Además, los humanos hemos hecho más difícil lo que de por sí ya es difícil. Hemos añadido fragilidad a la fragilidad. Guerra química y bacteriológica. ¿Tan grande hazaña técnica es envenenar las aguas de un río? Hasta Sadam Hussein habría podido hacerse cargo de la logística para arruinar el Támesis. Con tanto sistema y subsistema tecnológico, uno se extraña de que las catástrofes a escala no estén a la orden del día. Por ahora, se va la luz sólo el tiempo suficiente para que alguien se despida del mundo en la mesa de operaciones o en el ascensor. Pero provóquese una pequeña concatenación de fallos de los subsistemas y habrá estragos. Demasiada gente, demasiados traslados por tierra, mar y aire, demasiadas mercancías de un lado a otro, demasiada miseria. La miseria contagia sus efectos secundarios. Con las colonizaciones fue el hombre blanco quien arrasó poblaciones indígenas, queriéndolo por las armas, sin quererlo por los gérmenes. Ahora va a resultar que el mundo desarrollado no necesita líderes terroristas que le hagan la pascua. Ellos, los formalmente descolonizados, pero en modo alguno redimidos de su hambre y de su total carencia de higiene, son más, muchos más que nosotros. A escala mundial, hay en la actualidad más hambre, más aguas infectas, más basuras, más ratas e insectos que en la Edad Media europea. Y sin medicamentos. Es ilusorio pensar que un islote de prosperidad puede quedar siempre indemne mientras las enfermedades contagiosas causan estragos a la vuelta de la esquina. La neumonía atípica, de seguir extendiéndose y hacerse crónica como la gripe, lo que es muy probable, podría ser un aldabonazo, si no a la conciencia de los atolones de riqueza (pues la conciencia es un bien escaso), sí al instinto de supervivencia de estos núcleos afortunados. El virus de la neumonía atípica viene de China, una potencia ascendente en términos absolutos; en términos relativos, las zonas miserables del país son muchas y extensas y en ellas los servicios sanitarios brillan por su ausencia. Se da como harto probable que la emigración rural a los grandes núcleos urbanos está en el origen de la tragedia. Se produce ahora el fenómeno inverso, la fuga, el retorno; macabra ronda que podría costar muchas vidas humanas y abortar ese crecimiento económico sin el cual puede que se malogre el vacilante rebullir de las economías clave.

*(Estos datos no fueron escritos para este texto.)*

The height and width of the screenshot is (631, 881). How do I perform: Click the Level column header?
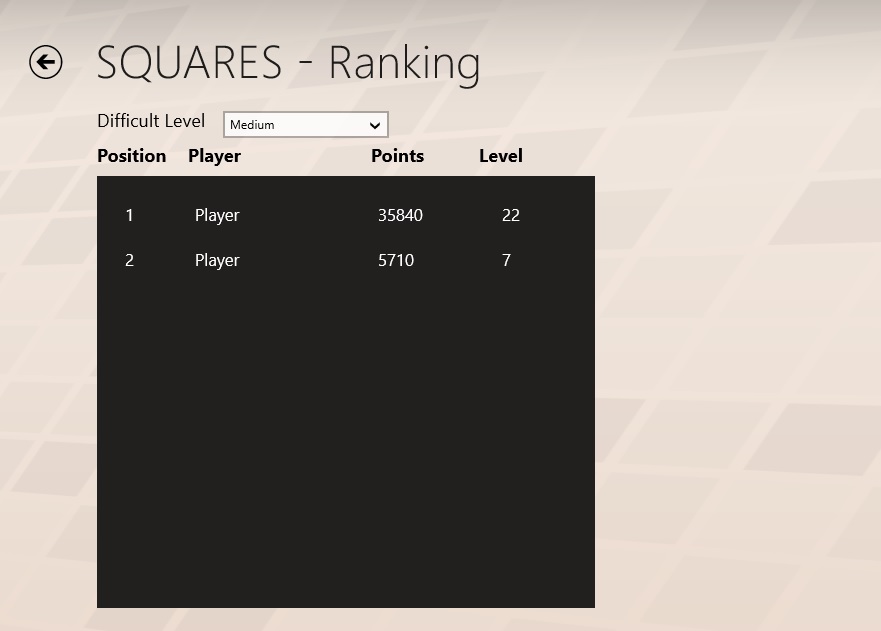(500, 156)
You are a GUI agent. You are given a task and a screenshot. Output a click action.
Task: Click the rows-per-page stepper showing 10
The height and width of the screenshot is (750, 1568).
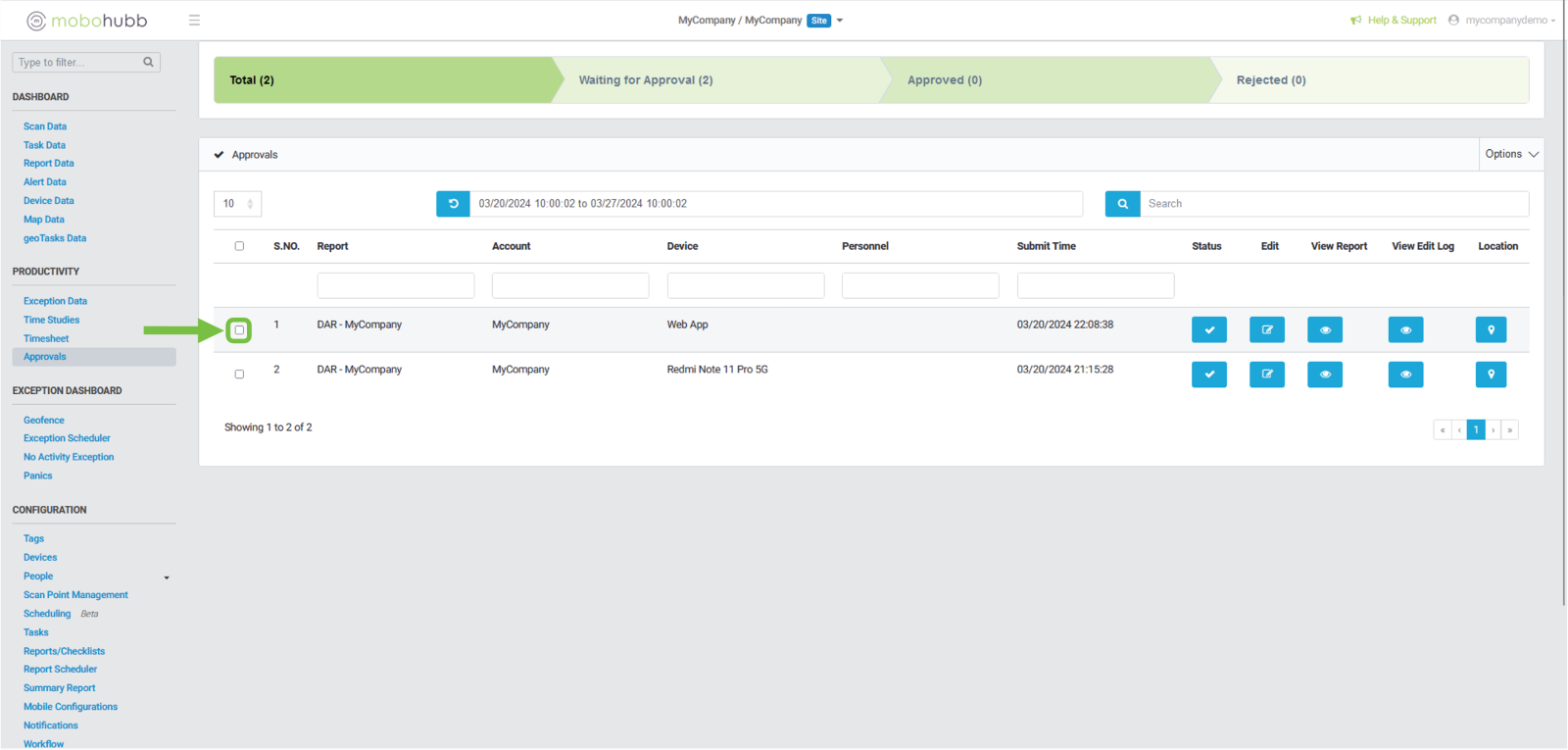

Transporte, turismo, comercio... A causa de una sanidad pública que no llega a todos; un mal agravado por el secretismo del régimen. Algo nos recuerda eso, que tan lejos no está la dictadura. A mantener vivo el recuerdo de aquel secretismo ayuda el caso de la legionela en Alcoi, que ya pasa de castaño oscuro. Ocho brotes en cuatro años, en una ciudad que apenas llega a los sesenta mil habitantes. Un gobierno autonómico que ha hecho de Juan Palomo y no ha sabido lidiar con el problema. Sería injusto y demagógico comparar el caso de Alcoi con el de la plaga china. Pero ambos tienen un parecido en un punto: el peligro añadido de la falta de transparencia, causada ésta, a su vez, por el miedo a que se descubra la inoperancia en cualquier forma de los mecanismos de control. ¿No habría sido más rentable, incluso electoralmente, entonar el mea culpa y, haciendo propósito de enmienda, abrir todas las puertas a la vigilancia de la oposición, que para eso está? La mujer del César tiene que ser honesta y parecerlo, pero en una democracia bien concertada no hay césares. A ver si tendremos que envidiar la tardía transparencia china.

Manuel Lloris es doctor en Filosofía y Letras.